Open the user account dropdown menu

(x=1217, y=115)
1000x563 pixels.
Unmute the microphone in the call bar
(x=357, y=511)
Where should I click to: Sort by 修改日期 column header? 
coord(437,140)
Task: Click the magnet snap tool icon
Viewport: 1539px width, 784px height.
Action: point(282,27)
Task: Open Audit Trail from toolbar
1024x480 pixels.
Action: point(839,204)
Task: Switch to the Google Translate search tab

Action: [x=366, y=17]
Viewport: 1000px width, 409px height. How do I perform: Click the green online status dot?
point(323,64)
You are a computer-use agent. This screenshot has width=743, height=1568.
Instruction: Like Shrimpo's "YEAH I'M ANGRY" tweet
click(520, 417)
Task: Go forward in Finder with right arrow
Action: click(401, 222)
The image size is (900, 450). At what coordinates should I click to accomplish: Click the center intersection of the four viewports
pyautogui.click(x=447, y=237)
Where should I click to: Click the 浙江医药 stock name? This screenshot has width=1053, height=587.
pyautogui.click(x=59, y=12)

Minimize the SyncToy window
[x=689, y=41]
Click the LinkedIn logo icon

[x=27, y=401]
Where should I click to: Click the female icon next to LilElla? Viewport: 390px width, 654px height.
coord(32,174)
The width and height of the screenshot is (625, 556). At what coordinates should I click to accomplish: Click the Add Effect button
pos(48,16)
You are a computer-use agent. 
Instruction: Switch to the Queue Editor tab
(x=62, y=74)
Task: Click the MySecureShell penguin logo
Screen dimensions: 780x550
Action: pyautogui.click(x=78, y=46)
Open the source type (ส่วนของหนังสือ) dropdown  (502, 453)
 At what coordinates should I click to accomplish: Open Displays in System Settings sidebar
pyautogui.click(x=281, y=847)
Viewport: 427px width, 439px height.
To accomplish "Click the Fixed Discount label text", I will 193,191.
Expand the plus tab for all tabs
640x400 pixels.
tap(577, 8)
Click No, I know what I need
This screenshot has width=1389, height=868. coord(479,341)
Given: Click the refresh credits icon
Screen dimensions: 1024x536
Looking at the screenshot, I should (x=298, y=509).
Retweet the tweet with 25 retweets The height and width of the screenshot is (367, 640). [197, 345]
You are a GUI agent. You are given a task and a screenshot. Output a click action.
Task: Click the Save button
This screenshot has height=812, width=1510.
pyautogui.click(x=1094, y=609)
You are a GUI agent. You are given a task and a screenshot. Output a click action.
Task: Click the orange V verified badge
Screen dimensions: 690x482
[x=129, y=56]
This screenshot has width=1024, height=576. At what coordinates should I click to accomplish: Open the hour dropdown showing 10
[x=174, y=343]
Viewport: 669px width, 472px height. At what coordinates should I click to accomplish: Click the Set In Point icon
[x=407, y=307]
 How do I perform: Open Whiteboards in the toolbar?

--

**Exercise brief:** Filter the entries down to the lines with the word "agent" in them.

**Solution to this problem:**
You are a computer-use agent. This screenshot has width=743, height=1568.
You are a computer-use agent. 
You are a GUI agent. You are given a task and a screenshot. Output a click action.
You are a GUI agent. You are given a task and a screenshot. Output a click action.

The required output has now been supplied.